Throggs Neck

Throggs Neck
Neighborhood of the Bronx
Throgs Neck Bridge

Location in New York City
Coordinates: 40°49′23″N 73°49′12″W / 40.823°N 73.82°W / 40.823; -73.82Coordinates: 40°49′23″N 73°49′12″W / 40.823°N 73.82°W / 40.823; -73.82
Country  United States
State  New York
City New York City
Borough The Bronx
Community District Bronx 10[1]
Area[2]
  Total 4.93 km2 (1.903 sq mi)
Population (2011)[2]
  Total 21,009
  Density 4,300/km2 (11,000/sq mi)
Economics
  Median income $69,003
ZIP codes 10465
Area code 718, 347, 929, and 917

Throggs Neck (also known as Throgs Neck) is a narrow spit of land in the southeastern portion of the borough of the Bronx in New York City. It demarcates the passage between the East River (an estuary) and Long Island Sound. "Throggs Neck" is also the name of the neighborhood of the peninsula, bounded on the north by East Tremont Avenue and Baisley Avenue, on the west by Westchester Creek, and on the other sides by the River and the Sound. The neighborhood is part of Bronx Community District 10.[3]

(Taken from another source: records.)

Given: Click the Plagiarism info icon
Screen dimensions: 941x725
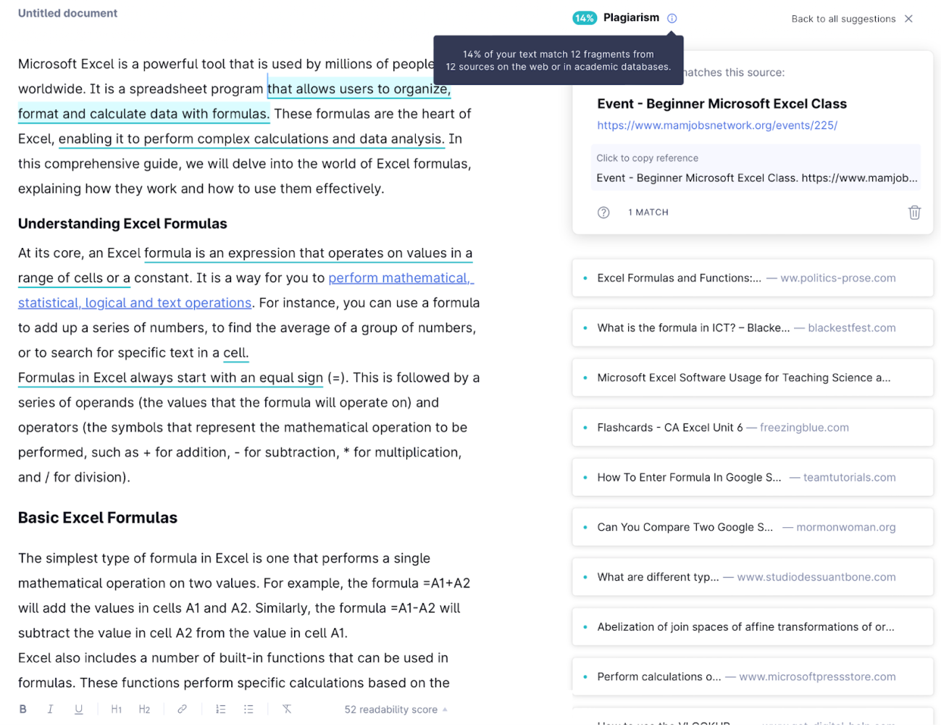Looking at the screenshot, I should point(672,18).
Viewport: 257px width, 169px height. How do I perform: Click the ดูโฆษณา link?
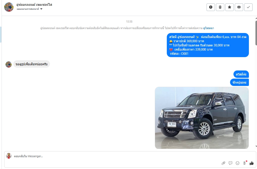pos(208,28)
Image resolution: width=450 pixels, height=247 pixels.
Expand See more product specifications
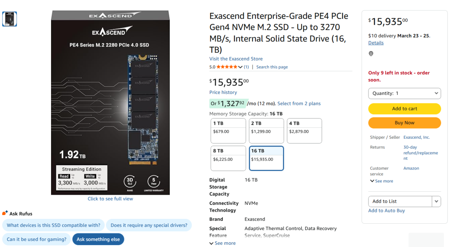223,243
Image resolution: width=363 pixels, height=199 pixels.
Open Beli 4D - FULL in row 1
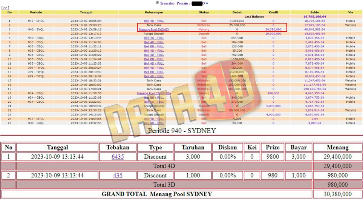154,21
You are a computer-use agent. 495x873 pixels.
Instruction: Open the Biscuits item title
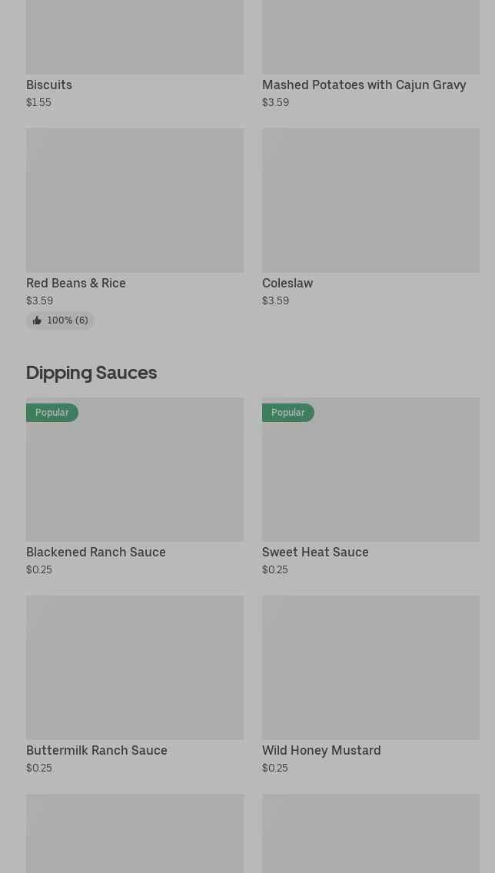[49, 85]
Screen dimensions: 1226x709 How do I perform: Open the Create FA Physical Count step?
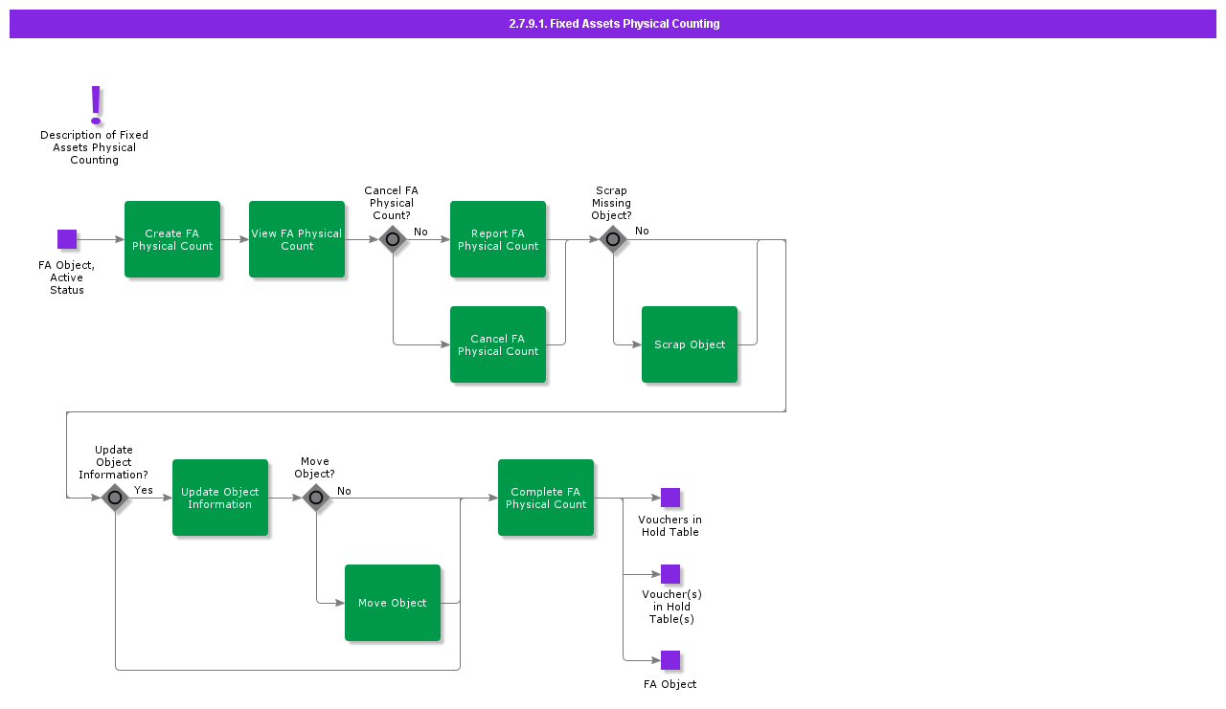172,239
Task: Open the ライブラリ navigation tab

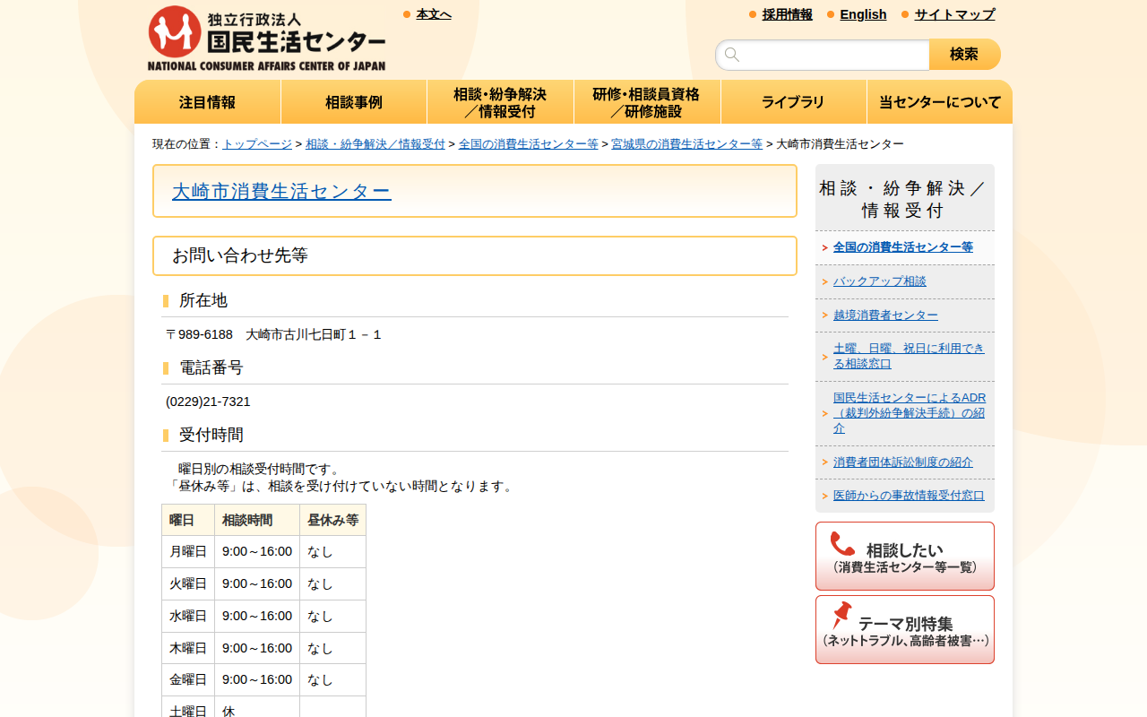Action: (x=793, y=101)
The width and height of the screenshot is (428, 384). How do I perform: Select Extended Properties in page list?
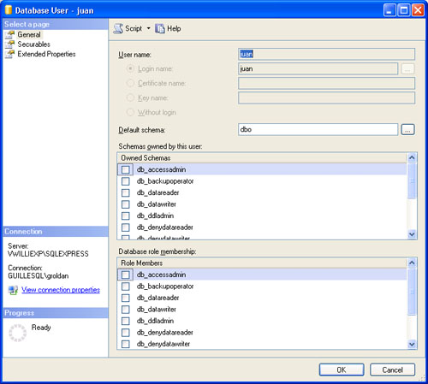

Throggs Neck is at the northern approach to the Throgs Neck Bridge, which connects the Bronx with the neighborhood of Bay Terrace in the borough of Queens on Long Island. The Throgs Neck Lighthouse formerly stood at its southern tip. The spelling of the area has been historically disputed.[4] The traditionally correct spelling is with two Gs,[5] and while NYC Parks Commissioner and Triborough Bridge and Tunnel Authority Chairman Robert Moses officially shortened it to one G after deciding that two would not fit on many of the street signs, long-time residents continue to recognize the traditional spelling.[6]

History

The geographic feature Throggs Neck, shown in red, in the Bronx

The peninsula was called Vriedelandt, "Land of Peace", by the New Netherlanders. The current name comes from John Throckmorton, English immigrant and associate of Roger Williams in Massachusetts and Rhode Island. The Dutch allowed Throckmorton to settle in this peripheral area of New Amsterdam in 1642, with thirty-five others.[7][8] At this time, the peninsula was also known as Maxson's point as the Maxson family (Richard, Rebecca, John, etc.) lived there. Many of the settlers, including Anne Hutchinson and her family, were murdered in a 1643 uprising of Native Americans. Throckmorton returned to Rhode Island.[7] In 1668, the peninsula appeared on maps as "Frockes Neck". The peninsula was virtually an island at high tide.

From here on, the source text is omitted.